ASSIGNMENT. Copy word for word, and only, the lines below from the one with "Store On Stage reh... (85, 1716)" through the last.

SOURCE MATERIAL.
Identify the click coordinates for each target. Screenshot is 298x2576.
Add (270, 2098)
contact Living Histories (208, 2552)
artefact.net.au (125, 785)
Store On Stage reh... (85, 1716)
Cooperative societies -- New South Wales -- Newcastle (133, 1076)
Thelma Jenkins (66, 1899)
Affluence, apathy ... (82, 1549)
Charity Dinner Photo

ANSWER SPACE.
Store On Stage reh... (85, 1716)
Cooperative societies -- New South Wales -- Newcastle (133, 1076)
Thelma Jenkins (66, 1899)
Affluence, apathy ... (82, 1549)
Charity Dinner Photo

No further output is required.